Secondary outcome measures:
  • percentage of eyes with at least 10 and at least 15 ETDRS letter gain (increase) or loss (decrease) in visual acuity.

  • visual acuity area under the curve (AUC)

  • mean change in OCT central macular thickness

  • percentage of eyes with worsening or improvement of diabetic retinopathy on clinical exam


Length of follow‐up: 6 months (24 weeks)
Notes Trial registration: NCT01945866
Source of funding: EY14231 (other grant/funding number: National Eye Institute), EY23207 (other grant/funding number: National Eye Institute), EY18817 (other grant/funding number: National Eye Institute)
Declaration of interest: Several of the authors report receiving consultancy fees from the manufacturer of the implant, for example, quote "Dr Maturi reported receiving consultancy fees, research grants, payment for manuscript preparation, and travel, accommodations, and
 meeting expenses from Allergan, Inc"
Date study conducted: February 2014 to December 2016
Risk of bias
Bias Authors' judgement Support for judgement
Random sequence generation (selection bias) Low risk Quote "Randomization was performed on the study website (http://www.drcr.net) using a permuted‐block design."
Allocation concealment (selection bias) Low risk Quote "Randomization was performed on the study website (http://www.drcr.net) using a permuted‐block design."
Blinding of participants and personnel (performance bias) 
 All outcomes Low risk Quote "Study participants and the medical monitor, who reviewed all adverse events, were masked to treatment group assignments.
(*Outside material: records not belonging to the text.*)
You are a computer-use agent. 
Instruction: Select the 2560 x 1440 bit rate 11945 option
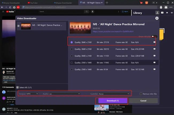coord(72,63)
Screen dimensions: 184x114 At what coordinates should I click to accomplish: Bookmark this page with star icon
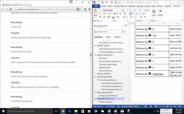81,9
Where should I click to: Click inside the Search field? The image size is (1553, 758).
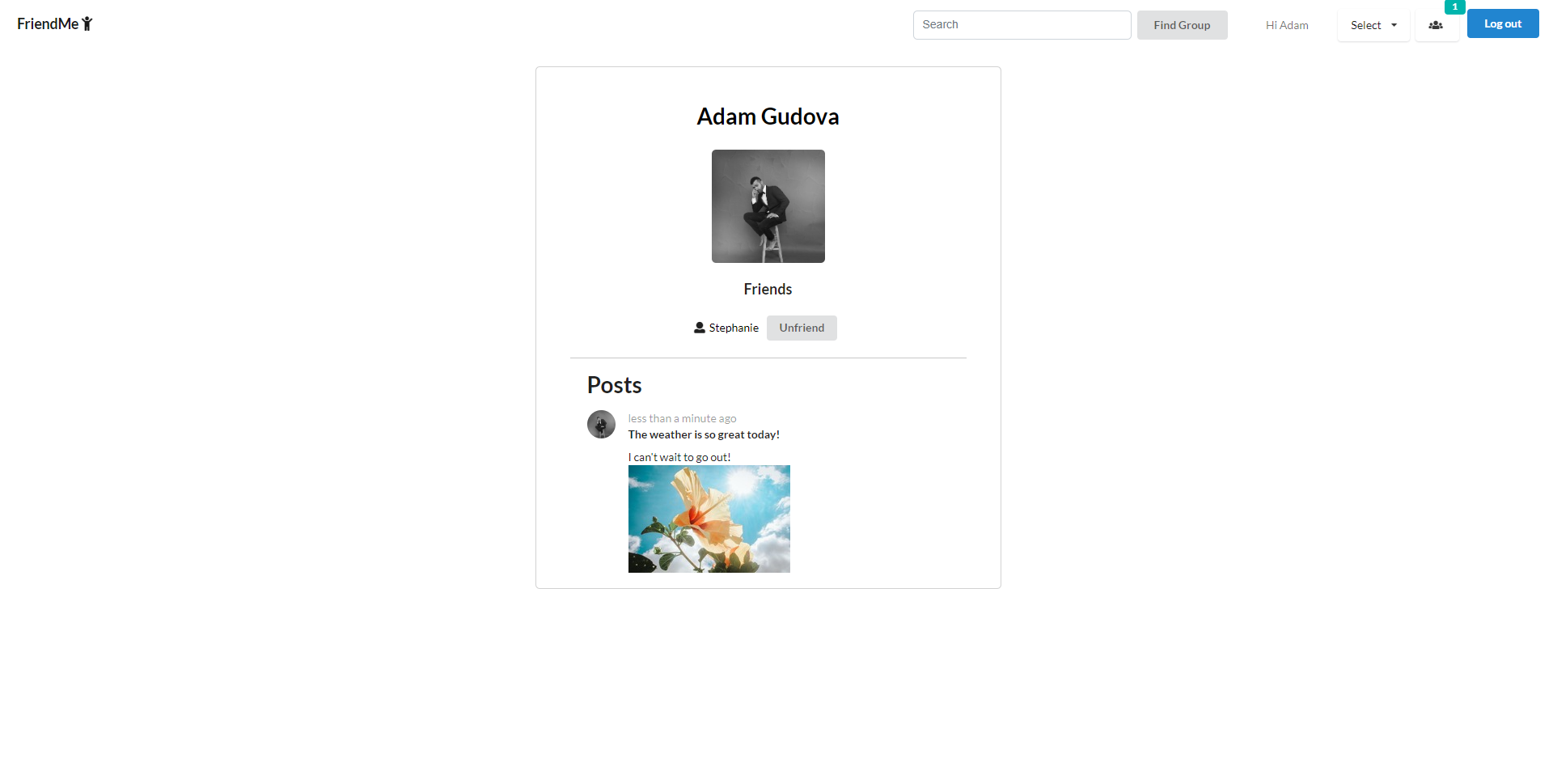[x=1022, y=24]
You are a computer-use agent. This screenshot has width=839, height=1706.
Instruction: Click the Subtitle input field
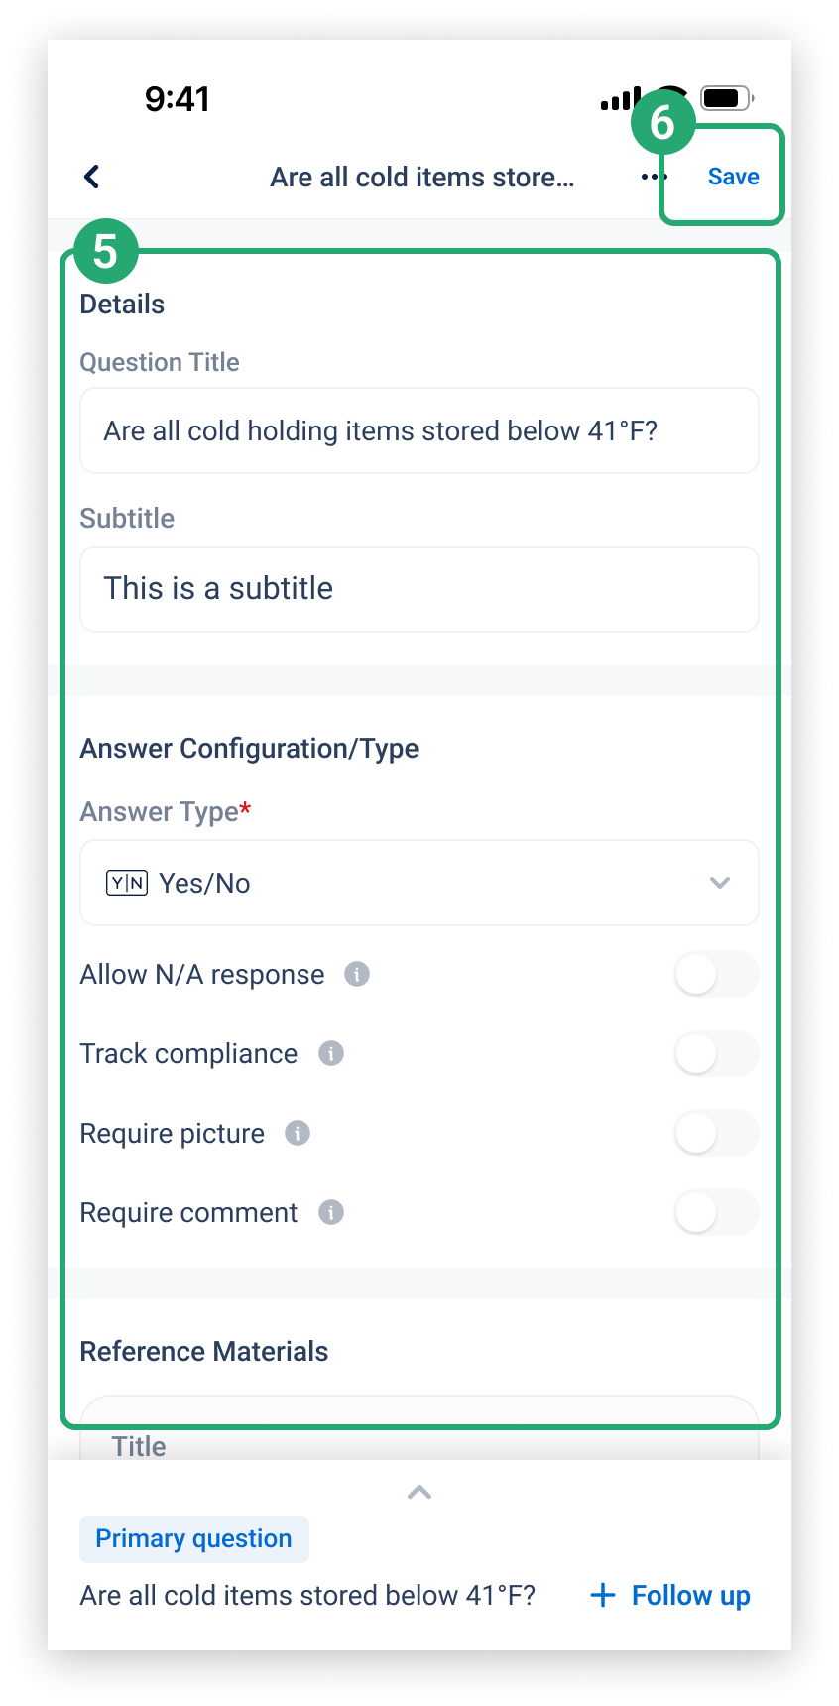(x=420, y=588)
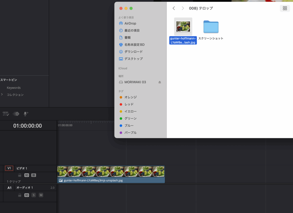This screenshot has width=293, height=213.
Task: Expand the コレクション smart bin
Action: (2, 95)
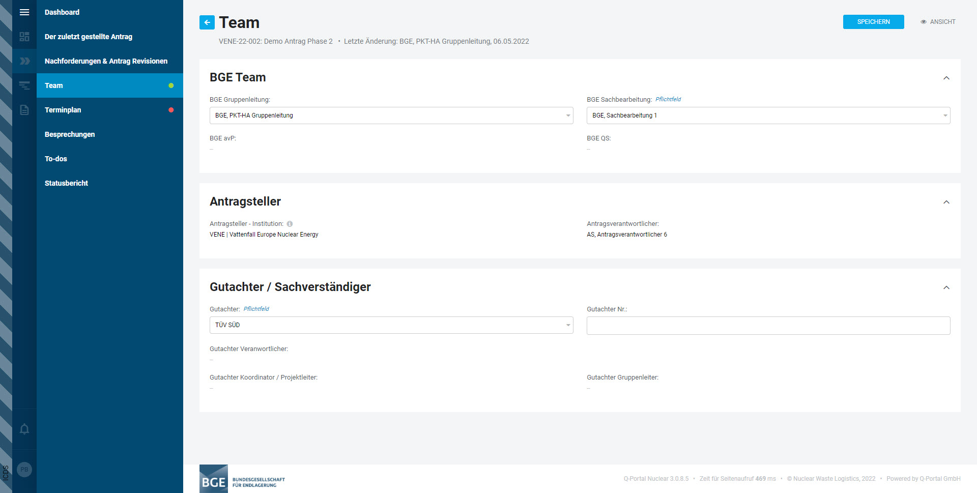Click the hamburger menu icon
This screenshot has height=493, width=977.
click(24, 12)
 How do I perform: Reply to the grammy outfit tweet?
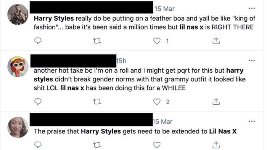(x=38, y=102)
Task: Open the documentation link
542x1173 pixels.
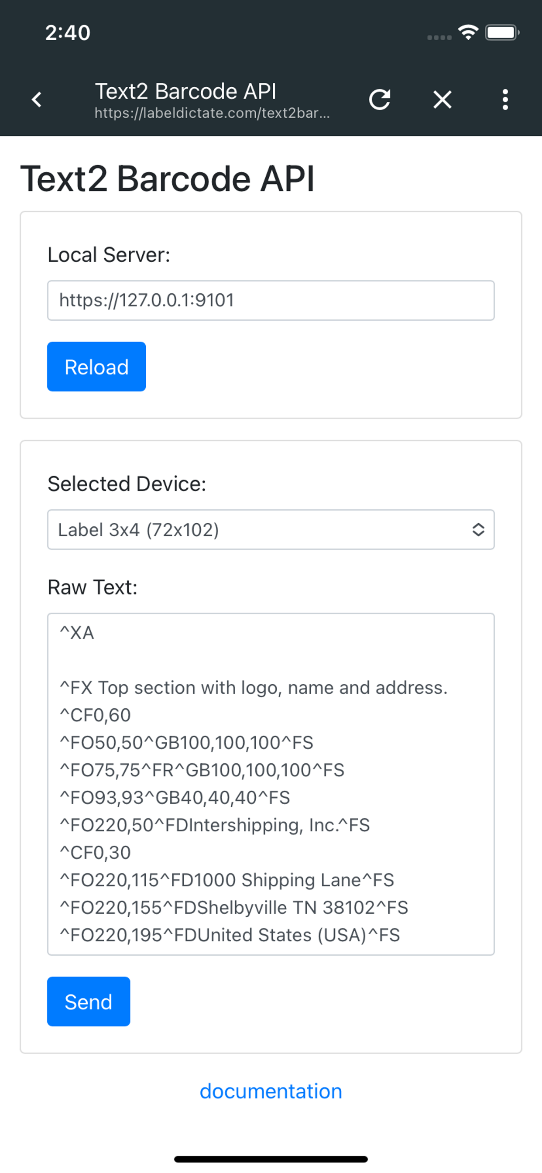Action: pos(271,1091)
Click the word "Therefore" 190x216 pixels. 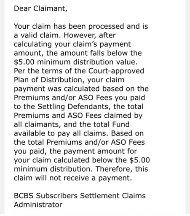114,169
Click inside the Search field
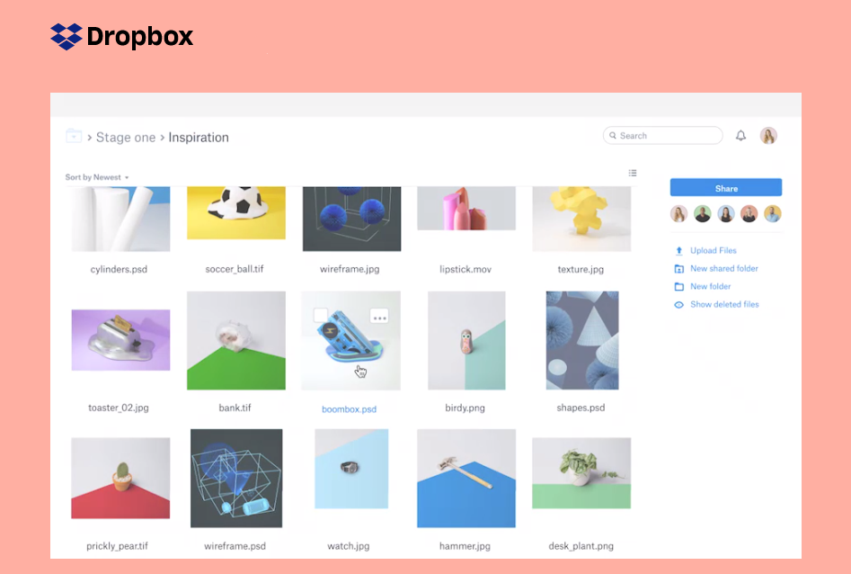Viewport: 851px width, 574px height. click(x=665, y=136)
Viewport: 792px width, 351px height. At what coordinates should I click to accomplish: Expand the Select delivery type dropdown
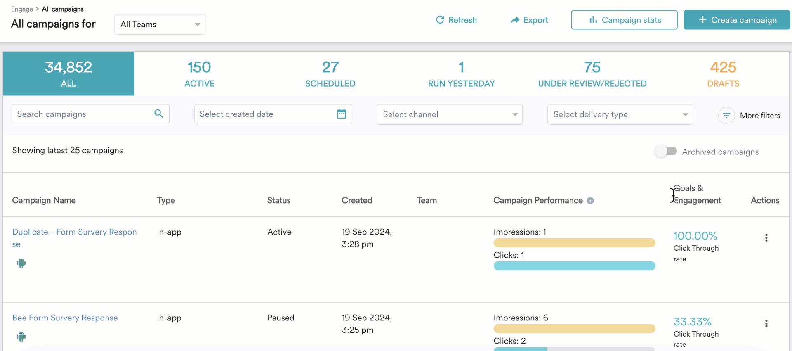point(620,114)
Refractionists, visual acuity testers, and OCT technicians were masked at the 24‐week primary outcome visit. Investigators and study coordinators were not masked."
Blinding of outcome assessment (detection bias) 
 All outcomes Low risk Quote "Study participants and the medical monitor, who reviewed all adverse events, were masked to treatment group assignments. Refractionists, visual acuity testers, and OCT technicians were masked at the 24‐week primary outcome visit. Investigators and study coordinators were not masked."
Incomplete outcome data (attrition bias) 
 All outcomes Low risk High follow‐up (127/129, 98%)
Selective reporting (reporting bias) Low risk Almost all outcomes on clinical trials registry were reported. The exception "Percent of eyes with worsening or improvement of diabetic retinopathy on clinical exam [ Time Frame: 24 weeks after randomization ]" was not an outcome of this review.
Other bias Unclear risk Both eyes being eligible to allocation in a single individual poses the theoretical potential to influence outcomes in the fellow eye via systemic absorption.